--- Task description ---
Word for word, restate the lines that run from the line containing "The image size is (655, 469)." to the last line of the records below.

Stored records
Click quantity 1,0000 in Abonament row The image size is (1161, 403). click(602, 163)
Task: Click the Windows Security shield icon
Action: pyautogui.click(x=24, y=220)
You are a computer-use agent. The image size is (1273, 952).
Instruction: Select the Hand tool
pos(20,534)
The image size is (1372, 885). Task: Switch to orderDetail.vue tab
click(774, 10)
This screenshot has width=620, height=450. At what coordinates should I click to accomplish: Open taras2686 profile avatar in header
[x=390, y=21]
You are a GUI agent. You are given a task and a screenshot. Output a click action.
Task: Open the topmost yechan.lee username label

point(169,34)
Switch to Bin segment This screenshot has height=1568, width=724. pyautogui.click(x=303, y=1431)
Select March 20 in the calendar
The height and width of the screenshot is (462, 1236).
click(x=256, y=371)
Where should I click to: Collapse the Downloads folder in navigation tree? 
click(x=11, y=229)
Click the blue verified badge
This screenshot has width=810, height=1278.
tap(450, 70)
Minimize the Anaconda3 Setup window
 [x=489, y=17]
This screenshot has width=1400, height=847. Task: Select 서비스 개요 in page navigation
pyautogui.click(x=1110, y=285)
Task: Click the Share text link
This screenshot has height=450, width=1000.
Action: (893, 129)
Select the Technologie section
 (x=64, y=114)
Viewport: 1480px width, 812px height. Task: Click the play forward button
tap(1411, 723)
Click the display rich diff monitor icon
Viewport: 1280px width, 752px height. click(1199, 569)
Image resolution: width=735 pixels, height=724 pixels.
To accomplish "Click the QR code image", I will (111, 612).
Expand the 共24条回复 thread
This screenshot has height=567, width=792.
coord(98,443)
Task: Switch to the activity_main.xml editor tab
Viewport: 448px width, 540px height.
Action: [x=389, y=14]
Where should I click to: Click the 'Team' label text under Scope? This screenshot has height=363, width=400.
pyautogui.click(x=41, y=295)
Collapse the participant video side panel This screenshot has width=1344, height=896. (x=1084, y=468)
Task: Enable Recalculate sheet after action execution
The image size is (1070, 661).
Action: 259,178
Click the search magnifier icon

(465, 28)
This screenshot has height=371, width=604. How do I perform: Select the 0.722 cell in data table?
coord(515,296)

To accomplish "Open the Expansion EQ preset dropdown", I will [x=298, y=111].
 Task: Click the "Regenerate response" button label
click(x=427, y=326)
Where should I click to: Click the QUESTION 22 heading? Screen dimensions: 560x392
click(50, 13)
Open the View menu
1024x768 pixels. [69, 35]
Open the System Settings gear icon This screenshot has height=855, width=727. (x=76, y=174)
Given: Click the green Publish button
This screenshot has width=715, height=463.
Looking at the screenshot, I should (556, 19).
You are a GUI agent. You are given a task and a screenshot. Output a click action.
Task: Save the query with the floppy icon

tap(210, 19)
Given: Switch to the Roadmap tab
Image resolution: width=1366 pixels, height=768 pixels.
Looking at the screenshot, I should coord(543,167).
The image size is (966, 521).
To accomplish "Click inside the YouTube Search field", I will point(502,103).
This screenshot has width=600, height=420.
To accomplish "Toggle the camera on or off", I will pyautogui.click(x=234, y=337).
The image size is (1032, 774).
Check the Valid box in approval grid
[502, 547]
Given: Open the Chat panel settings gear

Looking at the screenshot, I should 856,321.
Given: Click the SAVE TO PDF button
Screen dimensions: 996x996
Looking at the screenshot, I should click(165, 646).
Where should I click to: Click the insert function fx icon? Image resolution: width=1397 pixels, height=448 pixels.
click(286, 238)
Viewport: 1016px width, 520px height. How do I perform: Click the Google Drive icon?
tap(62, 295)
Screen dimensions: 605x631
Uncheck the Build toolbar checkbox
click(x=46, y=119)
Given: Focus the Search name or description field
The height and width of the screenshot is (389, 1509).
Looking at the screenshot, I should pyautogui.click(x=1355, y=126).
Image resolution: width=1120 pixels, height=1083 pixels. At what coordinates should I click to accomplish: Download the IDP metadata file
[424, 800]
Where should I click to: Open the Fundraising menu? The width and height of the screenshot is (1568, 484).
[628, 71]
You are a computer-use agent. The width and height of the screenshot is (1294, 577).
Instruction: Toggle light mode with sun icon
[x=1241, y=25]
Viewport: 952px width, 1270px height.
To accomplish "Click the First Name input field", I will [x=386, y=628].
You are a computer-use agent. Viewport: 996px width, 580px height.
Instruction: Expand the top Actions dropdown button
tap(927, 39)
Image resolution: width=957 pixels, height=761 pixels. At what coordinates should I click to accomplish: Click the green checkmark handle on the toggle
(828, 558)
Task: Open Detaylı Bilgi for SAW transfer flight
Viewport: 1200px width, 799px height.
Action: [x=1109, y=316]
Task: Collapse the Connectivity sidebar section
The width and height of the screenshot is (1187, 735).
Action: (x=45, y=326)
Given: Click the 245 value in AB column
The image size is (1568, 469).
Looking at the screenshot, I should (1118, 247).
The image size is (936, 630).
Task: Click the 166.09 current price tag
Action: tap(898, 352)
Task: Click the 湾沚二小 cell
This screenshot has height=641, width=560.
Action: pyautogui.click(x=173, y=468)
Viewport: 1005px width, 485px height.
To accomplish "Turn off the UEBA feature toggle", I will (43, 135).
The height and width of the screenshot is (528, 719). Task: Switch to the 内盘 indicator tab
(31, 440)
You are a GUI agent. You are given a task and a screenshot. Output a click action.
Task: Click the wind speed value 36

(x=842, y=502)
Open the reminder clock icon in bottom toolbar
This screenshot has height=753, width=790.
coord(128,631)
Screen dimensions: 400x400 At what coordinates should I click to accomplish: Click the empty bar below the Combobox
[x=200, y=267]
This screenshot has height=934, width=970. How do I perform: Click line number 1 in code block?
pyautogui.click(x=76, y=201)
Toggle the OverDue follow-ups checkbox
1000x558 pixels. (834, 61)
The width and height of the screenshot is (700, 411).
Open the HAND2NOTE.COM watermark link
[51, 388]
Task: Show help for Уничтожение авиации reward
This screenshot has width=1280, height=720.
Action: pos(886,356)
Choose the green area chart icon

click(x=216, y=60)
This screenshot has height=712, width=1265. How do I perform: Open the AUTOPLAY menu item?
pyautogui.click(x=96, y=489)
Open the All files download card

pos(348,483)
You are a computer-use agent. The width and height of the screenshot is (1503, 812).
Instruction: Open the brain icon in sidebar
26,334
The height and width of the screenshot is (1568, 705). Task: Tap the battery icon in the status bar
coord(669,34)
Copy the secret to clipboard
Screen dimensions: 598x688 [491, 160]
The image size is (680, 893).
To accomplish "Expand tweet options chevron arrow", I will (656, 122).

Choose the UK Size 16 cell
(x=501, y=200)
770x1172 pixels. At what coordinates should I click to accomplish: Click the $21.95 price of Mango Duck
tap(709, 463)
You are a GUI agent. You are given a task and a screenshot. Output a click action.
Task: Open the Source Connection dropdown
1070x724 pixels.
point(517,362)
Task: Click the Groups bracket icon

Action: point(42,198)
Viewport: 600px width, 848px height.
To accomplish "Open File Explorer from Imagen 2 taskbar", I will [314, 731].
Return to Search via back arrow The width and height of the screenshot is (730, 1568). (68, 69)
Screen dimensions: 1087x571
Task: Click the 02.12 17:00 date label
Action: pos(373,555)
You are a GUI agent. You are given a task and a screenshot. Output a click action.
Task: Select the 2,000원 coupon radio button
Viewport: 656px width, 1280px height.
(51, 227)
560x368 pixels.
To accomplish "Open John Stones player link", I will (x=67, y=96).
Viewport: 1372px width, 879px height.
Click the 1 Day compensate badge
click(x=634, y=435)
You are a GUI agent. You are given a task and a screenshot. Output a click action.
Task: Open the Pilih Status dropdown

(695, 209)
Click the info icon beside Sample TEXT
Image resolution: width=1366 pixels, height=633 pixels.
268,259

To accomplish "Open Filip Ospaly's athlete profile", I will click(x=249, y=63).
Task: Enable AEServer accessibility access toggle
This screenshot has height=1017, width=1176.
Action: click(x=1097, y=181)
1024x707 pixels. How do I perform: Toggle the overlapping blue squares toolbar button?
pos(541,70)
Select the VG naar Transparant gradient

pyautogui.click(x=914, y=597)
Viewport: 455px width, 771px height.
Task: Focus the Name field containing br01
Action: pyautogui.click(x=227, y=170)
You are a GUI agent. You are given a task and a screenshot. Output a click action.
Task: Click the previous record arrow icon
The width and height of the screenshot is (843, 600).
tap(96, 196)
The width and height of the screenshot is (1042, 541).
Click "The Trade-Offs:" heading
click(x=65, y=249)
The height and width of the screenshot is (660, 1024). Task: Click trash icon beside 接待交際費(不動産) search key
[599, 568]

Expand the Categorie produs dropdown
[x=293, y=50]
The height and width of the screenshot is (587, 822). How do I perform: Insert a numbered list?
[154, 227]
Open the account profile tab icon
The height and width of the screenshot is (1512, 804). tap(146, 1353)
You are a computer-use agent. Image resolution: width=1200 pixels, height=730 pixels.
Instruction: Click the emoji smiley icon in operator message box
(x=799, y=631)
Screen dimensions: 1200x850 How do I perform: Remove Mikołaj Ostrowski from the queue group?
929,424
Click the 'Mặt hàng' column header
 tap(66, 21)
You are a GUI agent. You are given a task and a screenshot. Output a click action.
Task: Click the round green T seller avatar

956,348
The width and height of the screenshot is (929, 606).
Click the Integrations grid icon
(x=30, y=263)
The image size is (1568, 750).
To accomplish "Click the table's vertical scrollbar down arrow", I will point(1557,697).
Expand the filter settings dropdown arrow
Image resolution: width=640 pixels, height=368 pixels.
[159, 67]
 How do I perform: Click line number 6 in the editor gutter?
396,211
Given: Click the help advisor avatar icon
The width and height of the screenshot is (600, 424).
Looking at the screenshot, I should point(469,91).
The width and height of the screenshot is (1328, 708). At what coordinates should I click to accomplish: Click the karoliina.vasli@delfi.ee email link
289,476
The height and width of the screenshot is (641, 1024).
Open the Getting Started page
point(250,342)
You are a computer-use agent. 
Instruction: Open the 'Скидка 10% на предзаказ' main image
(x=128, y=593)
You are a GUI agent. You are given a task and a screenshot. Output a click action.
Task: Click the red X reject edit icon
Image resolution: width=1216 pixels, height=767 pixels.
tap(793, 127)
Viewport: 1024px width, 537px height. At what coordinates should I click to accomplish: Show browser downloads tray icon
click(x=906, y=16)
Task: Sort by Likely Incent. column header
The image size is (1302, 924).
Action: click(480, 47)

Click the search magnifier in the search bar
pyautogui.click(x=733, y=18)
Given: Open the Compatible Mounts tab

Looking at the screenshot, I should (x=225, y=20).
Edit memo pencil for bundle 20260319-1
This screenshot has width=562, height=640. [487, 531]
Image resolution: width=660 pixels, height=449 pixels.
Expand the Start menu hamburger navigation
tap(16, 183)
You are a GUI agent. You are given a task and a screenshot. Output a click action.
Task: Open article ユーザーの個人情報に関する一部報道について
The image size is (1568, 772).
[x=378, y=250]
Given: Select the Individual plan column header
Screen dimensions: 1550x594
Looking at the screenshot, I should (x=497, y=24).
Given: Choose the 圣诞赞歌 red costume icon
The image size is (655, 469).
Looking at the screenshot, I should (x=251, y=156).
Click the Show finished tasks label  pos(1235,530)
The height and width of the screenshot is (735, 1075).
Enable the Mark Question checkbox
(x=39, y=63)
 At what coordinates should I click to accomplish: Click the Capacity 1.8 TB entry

--- Task solution ---
The image size is (655, 469).
Looking at the screenshot, I should (x=251, y=156).
Click the Show finished tasks label  pos(1235,530)
The height and width of the screenshot is (735, 1075).
Enable the Mark Question checkbox
(x=39, y=63)
 At what coordinates should I click to accomplish: Click the Capacity 1.8 TB entry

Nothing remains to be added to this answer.